***** TESTO *****
Il rischio Covid-19, il blocco dei voli dalla Cina e l’effetto Peltzman

 

di Matteo Motterlini e Matteo Perini

Cresa - Centro di ricerca di epistemologia sperimentale e applicata, Università Vita Salute San Raffaele

 

Nonostante le ostentate misure di sicurezza prese dal nostro paese per contrastare l’arrivo del coronavirus, i timori delle scorse settimane si sono concretizzati e l’Italia versa oggi in uno stato di paralisi economica e agitazione psicologica, tra le prime al mondo per numero di casi. Il 13 febbraio il ministro Speranza dichiarava che “l’Italia è il paese con il più alto livello di salvaguardia e sorveglianza sulla diffusione del coronavirus”. In particolare la sospensione di tutti i collegamenti aerei con Cina e Taiwan è stata la decisione più drastica, presa in tempi brevissimi, con il plauso del premier Conte, il quale confermava che “l’Italia è all’avanguardia per le sue misure di massima precauzione”. Come si spiega allora un corso degli eventi così contrario alle misure adottate? Una ricostruzione precisa non è ancora possibile. L’infettivologo Massimo Galli ha posto l’attenzione sugli ospedali: “Una struttura sanitaria si può trasformare in uno spaventoso amplificatore del contagio”. Walter Ricciardi, membro dell’Oms, ha sottolineato che “quando vengono contagiati i medici significa che non si sono messe in campo le pratiche adatte”.

 

Eppure nessuno fin qui ha considerato un fattore di natura comportamentale. Una trappola mentale ben nota agli esperti di percezione del rischio, che va sotto il nome di effetto Peltzman. Questo fenomeno, conosciuto anche come “compensazione del rischio”, prende il nome dall’economista di Chicago che per primo ha valutato gli effetti paradossali conseguenti a misure di regolamentazione volte a tutelare la sicurezza delle persone. Per esempio, l’obbligo preventivo delle cinture di sicurezza in auto, può modificare il comportamento delle persone alla guida verso una minor prudenza, con maggiori rischi per se stesse e gli altri. In pratica, il regolatore fa uscire il rischio dalla porta e noi, sentendoci più sicuri, lo facciamo rientrare dalla finestra.
*****
OBIETTIVO DELL'ESERCIZIO >> Per favore, stabilisci se queste affermazioni concordano con il testo sull'effetto Peltzman: (a) il ministro Speranza ha definito l'Italia il paese con il più alto livello di salvaguardia e sorveglianza sulla diffusione del coronavirus; (b) una ricostruzione precisa degli eventi è già possibile; (c) l'effetto Peltzman prende il nome da un infettivologo. Per ciascuna rispondi sì o no, citando le parole decisive del testo. I record provengono da un'altra fonte.
***** RECORD FORNITI *****
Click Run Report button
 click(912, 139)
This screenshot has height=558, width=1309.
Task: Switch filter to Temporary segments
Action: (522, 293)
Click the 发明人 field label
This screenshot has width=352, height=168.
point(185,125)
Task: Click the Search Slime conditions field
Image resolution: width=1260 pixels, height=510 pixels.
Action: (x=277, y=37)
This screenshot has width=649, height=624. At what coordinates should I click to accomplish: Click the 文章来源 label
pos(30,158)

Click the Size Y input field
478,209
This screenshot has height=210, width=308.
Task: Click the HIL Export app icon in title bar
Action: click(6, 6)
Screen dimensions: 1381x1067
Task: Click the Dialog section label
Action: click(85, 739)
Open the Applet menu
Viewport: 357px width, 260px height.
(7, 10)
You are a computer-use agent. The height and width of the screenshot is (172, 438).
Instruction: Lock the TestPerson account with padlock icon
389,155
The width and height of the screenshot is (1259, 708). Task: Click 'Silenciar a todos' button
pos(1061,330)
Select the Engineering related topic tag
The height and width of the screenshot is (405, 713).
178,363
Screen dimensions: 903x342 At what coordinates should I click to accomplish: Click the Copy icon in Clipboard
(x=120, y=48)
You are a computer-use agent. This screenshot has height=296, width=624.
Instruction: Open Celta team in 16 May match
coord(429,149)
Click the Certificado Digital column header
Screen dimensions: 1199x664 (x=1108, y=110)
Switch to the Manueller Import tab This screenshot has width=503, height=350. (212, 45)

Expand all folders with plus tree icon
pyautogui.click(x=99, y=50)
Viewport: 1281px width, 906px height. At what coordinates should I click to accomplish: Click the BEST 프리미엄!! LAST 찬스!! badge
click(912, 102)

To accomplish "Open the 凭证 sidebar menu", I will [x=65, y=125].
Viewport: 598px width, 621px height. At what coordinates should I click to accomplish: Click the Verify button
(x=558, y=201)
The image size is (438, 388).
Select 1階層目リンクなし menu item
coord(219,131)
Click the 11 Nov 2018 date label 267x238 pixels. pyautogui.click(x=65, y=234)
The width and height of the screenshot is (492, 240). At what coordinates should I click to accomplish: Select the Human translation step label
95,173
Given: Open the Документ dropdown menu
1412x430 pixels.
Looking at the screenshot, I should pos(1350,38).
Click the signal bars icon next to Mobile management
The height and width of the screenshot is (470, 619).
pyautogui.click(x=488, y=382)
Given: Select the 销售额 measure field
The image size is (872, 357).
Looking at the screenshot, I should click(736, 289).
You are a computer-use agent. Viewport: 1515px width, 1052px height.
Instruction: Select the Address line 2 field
*****
RISPOSTA >>
(a) Sì: "l’Italia è il paese con il più alto livello di salvaguardia e sorveglianza sulla diffusione del coronavirus"
(b) No: "Una ricostruzione precisa non è ancora possibile."
(c) No: "prende il nome dall’economista di Chicago"